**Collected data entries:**
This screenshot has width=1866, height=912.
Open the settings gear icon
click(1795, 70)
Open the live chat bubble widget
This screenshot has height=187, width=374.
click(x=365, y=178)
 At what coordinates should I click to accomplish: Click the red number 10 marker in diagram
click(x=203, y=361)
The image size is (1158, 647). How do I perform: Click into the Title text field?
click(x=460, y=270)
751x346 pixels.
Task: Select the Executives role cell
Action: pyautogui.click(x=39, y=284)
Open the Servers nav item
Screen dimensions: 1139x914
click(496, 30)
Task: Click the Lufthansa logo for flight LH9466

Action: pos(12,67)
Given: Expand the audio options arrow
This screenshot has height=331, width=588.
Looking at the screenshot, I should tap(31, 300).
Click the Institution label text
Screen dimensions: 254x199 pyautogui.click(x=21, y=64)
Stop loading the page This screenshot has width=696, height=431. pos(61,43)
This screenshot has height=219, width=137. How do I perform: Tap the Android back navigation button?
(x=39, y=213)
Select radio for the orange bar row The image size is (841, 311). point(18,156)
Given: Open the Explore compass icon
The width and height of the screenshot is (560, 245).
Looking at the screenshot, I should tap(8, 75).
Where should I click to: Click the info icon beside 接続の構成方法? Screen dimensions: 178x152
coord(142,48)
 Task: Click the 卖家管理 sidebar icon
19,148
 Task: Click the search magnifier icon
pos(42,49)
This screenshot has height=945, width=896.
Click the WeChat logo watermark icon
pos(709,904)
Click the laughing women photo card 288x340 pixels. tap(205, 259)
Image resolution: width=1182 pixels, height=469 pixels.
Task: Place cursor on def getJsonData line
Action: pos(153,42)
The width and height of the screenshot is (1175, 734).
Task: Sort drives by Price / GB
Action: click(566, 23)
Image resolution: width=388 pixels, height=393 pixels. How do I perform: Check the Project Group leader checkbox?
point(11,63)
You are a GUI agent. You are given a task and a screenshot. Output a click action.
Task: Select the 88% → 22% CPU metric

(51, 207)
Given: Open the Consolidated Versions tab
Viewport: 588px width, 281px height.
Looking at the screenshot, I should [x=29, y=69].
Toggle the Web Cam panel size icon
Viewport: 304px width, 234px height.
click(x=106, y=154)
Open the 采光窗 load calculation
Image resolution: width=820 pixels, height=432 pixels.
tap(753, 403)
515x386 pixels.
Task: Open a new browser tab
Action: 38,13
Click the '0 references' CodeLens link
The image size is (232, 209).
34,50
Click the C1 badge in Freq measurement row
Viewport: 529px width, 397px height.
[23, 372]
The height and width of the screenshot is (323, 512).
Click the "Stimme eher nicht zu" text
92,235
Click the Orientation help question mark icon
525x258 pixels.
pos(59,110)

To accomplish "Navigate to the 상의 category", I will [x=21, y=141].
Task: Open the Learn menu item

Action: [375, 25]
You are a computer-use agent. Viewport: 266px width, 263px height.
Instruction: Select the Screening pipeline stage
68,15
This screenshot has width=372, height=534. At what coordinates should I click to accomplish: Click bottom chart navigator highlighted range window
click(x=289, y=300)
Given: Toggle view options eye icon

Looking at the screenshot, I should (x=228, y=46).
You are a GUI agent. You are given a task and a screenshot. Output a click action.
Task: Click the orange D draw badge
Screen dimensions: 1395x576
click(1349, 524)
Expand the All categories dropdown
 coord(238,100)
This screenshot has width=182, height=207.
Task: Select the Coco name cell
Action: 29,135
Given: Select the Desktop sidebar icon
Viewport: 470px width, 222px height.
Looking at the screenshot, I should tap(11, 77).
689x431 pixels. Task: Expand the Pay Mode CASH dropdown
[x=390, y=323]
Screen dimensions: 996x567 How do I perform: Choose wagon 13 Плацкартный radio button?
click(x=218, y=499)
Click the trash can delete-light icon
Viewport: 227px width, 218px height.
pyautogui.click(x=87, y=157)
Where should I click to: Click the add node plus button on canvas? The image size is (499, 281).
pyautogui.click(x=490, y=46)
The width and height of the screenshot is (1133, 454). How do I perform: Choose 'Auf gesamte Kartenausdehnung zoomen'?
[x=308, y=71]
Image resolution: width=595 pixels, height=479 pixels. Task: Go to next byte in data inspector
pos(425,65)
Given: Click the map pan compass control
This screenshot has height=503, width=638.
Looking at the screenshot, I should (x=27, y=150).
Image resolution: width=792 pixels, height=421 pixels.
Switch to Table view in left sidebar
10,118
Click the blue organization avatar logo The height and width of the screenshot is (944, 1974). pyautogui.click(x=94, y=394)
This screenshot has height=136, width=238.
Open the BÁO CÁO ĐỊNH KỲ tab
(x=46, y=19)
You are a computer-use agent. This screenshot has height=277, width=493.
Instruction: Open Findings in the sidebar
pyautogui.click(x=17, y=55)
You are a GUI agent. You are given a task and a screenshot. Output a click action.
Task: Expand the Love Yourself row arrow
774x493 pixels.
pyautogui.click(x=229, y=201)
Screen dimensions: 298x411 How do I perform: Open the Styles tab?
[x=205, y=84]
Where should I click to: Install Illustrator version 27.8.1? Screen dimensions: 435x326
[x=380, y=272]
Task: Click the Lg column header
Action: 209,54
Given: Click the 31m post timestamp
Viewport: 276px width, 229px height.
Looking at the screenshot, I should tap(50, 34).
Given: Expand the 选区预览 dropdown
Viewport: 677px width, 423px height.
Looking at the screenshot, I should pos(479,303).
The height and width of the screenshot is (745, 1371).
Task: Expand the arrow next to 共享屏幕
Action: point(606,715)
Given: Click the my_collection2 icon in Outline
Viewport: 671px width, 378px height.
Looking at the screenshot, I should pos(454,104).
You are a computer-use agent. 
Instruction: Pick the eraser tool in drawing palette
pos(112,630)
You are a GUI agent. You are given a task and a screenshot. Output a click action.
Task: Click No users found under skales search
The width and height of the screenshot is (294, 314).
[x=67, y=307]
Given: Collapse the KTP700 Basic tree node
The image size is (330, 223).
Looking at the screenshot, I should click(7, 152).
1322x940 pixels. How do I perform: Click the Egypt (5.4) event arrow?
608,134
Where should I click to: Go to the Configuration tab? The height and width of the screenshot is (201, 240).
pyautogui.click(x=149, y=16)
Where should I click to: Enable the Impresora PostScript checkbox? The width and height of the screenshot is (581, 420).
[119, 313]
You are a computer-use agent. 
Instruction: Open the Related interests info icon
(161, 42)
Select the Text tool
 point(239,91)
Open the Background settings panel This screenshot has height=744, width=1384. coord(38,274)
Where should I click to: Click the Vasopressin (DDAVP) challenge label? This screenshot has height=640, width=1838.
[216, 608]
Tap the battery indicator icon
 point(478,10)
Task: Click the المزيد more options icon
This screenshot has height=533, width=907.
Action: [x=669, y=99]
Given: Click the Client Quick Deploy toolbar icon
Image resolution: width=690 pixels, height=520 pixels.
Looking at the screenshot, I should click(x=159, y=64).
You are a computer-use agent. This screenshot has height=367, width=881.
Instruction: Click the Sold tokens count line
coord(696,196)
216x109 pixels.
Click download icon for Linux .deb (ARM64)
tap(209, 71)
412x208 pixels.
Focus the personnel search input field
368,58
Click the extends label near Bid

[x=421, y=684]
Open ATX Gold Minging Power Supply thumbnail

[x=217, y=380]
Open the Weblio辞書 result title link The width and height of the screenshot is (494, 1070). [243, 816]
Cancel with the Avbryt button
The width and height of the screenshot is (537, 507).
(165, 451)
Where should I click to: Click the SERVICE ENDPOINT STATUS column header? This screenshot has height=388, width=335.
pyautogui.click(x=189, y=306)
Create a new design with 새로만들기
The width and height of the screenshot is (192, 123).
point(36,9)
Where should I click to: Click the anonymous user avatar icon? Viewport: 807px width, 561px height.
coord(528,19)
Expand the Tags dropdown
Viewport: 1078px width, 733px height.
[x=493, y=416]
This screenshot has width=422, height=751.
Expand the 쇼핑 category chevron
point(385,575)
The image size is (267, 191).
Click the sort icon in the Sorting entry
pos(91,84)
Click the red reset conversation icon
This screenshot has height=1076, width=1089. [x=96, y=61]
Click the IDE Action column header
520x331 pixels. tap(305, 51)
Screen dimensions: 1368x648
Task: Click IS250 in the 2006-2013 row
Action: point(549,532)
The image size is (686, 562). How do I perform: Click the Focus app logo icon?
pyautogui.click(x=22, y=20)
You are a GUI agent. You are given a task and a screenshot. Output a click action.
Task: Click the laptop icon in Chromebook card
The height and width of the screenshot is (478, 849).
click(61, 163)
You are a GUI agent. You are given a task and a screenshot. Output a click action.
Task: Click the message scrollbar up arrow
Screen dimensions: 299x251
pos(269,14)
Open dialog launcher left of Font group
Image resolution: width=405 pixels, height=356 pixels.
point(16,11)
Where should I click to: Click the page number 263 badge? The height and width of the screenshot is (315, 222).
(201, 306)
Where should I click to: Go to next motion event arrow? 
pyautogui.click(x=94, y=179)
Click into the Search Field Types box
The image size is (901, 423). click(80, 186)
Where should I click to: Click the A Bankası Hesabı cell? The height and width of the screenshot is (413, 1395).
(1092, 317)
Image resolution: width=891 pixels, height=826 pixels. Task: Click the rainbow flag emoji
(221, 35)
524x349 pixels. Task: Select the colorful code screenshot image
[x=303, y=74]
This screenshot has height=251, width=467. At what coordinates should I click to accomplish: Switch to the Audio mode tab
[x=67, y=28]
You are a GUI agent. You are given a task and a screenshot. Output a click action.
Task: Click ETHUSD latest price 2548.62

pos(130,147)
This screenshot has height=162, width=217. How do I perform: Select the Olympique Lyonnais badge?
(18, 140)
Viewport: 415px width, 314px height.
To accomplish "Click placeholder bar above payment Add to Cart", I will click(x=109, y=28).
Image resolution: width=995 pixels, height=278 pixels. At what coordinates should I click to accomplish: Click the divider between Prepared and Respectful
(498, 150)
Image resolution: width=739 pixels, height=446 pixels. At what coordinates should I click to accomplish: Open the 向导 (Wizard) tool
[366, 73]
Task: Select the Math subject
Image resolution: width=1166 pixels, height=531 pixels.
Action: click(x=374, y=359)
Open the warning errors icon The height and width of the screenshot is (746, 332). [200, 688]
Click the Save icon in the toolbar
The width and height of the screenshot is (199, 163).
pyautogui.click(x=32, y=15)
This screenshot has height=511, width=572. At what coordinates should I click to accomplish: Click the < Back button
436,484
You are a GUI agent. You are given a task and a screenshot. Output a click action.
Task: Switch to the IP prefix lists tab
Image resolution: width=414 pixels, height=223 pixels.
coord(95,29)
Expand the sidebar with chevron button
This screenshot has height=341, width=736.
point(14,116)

**The task:** Check each line above for the string "orange", then copy the ones that have it.

**Result:**
Select radio for the orange bar row The image size is (841, 311). point(18,156)
Task: Click the orange D draw badge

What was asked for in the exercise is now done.